(Problem description)
In the records below, find the line that contains "Fațade ventilate (972, 94)" and the line that contains "Objectes (608, 72)". Set down exactly those lines and every line between them, and nothing more.

(Collected data entries)
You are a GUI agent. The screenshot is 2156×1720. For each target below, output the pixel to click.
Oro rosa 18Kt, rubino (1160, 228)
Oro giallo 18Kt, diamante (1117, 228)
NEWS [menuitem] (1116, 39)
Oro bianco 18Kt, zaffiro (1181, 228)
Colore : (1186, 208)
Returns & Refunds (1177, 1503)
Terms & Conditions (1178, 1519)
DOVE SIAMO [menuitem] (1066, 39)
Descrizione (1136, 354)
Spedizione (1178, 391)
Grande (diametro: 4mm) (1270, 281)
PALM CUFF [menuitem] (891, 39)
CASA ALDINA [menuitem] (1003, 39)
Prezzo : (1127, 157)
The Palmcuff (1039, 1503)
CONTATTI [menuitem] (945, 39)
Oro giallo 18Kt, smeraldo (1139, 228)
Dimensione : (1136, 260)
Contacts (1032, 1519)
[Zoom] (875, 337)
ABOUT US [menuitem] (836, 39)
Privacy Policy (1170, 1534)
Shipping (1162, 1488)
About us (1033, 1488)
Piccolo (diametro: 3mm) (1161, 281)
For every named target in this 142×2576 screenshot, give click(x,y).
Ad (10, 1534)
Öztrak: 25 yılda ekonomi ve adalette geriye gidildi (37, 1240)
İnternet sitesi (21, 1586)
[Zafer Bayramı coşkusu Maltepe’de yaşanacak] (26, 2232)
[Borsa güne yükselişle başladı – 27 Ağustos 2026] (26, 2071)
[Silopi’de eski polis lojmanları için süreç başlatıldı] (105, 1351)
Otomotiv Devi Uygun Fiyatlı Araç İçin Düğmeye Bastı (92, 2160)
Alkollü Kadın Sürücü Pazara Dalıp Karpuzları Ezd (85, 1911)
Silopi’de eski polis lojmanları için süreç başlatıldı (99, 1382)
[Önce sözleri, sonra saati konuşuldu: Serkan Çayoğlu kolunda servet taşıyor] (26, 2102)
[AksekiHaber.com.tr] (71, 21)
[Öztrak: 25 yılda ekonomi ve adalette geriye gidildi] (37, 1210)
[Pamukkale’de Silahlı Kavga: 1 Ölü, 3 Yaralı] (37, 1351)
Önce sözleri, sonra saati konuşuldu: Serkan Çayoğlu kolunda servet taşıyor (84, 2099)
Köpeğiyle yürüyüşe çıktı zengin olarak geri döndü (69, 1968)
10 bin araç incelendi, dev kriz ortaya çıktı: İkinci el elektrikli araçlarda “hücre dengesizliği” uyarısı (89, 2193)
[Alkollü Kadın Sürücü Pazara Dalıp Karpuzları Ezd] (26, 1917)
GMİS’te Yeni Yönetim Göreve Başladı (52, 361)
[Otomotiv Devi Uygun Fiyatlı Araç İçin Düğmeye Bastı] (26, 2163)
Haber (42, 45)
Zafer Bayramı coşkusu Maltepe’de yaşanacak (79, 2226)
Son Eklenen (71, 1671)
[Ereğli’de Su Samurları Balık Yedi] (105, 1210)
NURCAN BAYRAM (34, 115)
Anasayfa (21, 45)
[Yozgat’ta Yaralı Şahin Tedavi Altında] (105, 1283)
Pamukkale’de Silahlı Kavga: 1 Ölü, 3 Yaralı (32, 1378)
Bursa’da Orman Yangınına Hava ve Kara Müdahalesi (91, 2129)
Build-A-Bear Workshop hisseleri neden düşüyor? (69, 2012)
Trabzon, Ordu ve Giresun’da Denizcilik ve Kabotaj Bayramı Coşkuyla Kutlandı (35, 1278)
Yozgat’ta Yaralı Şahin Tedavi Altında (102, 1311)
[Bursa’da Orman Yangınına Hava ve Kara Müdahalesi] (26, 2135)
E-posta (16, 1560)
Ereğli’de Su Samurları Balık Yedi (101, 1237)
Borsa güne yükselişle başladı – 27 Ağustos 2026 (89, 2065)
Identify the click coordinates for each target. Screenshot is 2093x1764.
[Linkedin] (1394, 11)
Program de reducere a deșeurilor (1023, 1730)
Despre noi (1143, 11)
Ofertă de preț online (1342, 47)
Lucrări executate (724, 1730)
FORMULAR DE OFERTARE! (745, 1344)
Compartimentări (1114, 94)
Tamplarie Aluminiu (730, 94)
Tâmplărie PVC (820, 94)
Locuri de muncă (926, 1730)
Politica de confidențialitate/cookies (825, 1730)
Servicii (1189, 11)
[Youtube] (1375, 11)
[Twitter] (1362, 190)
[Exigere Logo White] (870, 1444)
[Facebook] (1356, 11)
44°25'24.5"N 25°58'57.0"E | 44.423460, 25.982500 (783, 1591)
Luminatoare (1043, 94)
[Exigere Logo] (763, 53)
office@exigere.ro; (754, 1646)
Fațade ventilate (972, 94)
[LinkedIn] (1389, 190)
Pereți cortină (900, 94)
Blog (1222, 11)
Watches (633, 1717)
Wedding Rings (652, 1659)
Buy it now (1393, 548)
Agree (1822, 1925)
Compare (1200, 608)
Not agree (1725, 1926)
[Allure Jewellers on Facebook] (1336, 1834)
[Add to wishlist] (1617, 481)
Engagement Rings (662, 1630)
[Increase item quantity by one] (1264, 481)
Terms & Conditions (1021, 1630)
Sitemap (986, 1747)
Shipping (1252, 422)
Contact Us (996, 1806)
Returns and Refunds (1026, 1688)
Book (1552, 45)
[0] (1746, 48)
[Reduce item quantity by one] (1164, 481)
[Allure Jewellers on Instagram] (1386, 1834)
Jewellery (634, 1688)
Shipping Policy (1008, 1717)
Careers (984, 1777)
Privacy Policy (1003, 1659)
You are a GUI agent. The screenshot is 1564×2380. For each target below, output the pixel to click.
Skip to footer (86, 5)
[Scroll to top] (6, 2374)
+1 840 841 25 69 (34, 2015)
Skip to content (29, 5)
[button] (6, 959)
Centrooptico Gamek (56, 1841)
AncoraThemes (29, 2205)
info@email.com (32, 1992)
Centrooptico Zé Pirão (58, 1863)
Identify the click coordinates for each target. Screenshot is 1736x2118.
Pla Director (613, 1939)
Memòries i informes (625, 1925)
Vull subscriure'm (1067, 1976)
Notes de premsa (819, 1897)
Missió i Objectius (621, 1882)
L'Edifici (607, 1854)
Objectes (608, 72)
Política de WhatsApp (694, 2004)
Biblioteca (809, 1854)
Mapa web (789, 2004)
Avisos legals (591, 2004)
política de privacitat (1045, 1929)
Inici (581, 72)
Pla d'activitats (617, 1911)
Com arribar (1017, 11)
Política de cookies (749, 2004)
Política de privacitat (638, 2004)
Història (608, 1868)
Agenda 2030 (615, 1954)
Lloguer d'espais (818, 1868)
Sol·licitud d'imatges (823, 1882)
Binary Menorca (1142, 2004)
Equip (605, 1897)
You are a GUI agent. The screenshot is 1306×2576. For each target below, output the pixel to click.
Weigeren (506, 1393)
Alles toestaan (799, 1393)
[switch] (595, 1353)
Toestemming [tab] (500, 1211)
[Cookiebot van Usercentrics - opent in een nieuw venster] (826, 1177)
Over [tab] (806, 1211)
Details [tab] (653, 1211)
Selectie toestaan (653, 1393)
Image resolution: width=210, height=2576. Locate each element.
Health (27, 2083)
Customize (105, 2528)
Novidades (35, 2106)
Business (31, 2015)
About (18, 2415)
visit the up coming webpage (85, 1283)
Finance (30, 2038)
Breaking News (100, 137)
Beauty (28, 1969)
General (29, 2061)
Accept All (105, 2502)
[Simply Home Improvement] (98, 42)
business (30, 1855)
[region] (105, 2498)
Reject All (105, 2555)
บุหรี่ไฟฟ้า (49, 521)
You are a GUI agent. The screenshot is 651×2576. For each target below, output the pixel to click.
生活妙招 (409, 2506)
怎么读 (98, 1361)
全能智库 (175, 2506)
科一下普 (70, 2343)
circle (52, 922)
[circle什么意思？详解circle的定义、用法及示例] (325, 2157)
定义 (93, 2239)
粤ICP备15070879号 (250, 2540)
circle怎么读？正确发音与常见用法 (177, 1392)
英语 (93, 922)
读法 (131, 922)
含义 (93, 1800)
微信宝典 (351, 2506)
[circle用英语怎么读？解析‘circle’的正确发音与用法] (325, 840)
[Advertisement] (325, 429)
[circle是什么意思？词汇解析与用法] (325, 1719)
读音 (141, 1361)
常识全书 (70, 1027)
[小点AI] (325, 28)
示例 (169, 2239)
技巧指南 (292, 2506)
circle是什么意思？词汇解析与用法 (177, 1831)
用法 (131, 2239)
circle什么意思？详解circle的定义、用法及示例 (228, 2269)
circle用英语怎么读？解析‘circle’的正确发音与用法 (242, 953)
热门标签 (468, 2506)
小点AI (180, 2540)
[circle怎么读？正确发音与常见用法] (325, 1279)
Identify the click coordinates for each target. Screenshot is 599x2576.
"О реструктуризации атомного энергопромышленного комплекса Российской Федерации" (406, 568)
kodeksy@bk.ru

(Expected output)
Fațade ventilate (972, 94)
[LinkedIn] (1389, 190)
Pereți cortină (900, 94)
Blog (1222, 11)
Watches (633, 1717)
Wedding Rings (652, 1659)
Buy it now (1393, 548)
Agree (1822, 1925)
Compare (1200, 608)
Not agree (1725, 1926)
[Allure Jewellers on Facebook] (1336, 1834)
[Add to wishlist] (1617, 481)
Engagement Rings (662, 1630)
[Increase item quantity by one] (1264, 481)
Terms & Conditions (1021, 1630)
Sitemap (986, 1747)
Shipping (1252, 422)
Contact Us (996, 1806)
Returns and Refunds (1026, 1688)
Book (1552, 45)
[0] (1746, 48)
[Reduce item quantity by one] (1164, 481)
[Allure Jewellers on Instagram] (1386, 1834)
Jewellery (634, 1688)
Shipping Policy (1008, 1717)
Careers (984, 1777)
Privacy Policy (1003, 1659)
You are a GUI agent. The screenshot is 1564×2380. For each target below, output the pixel to click.
Skip to footer (86, 5)
[Scroll to top] (6, 2374)
+1 840 841 25 69 (34, 2015)
Skip to content (29, 5)
[button] (6, 959)
Centrooptico Gamek (56, 1841)
AncoraThemes (29, 2205)
info@email.com (32, 1992)
Centrooptico Zé Pirão (58, 1863)
Identify the click coordinates for each target. Screenshot is 1736x2118.
Pla Director (613, 1939)
Memòries i informes (625, 1925)
Vull subscriure'm (1067, 1976)
Notes de premsa (819, 1897)
Missió i Objectius (621, 1882)
L'Edifici (607, 1854)
Objectes (608, 72)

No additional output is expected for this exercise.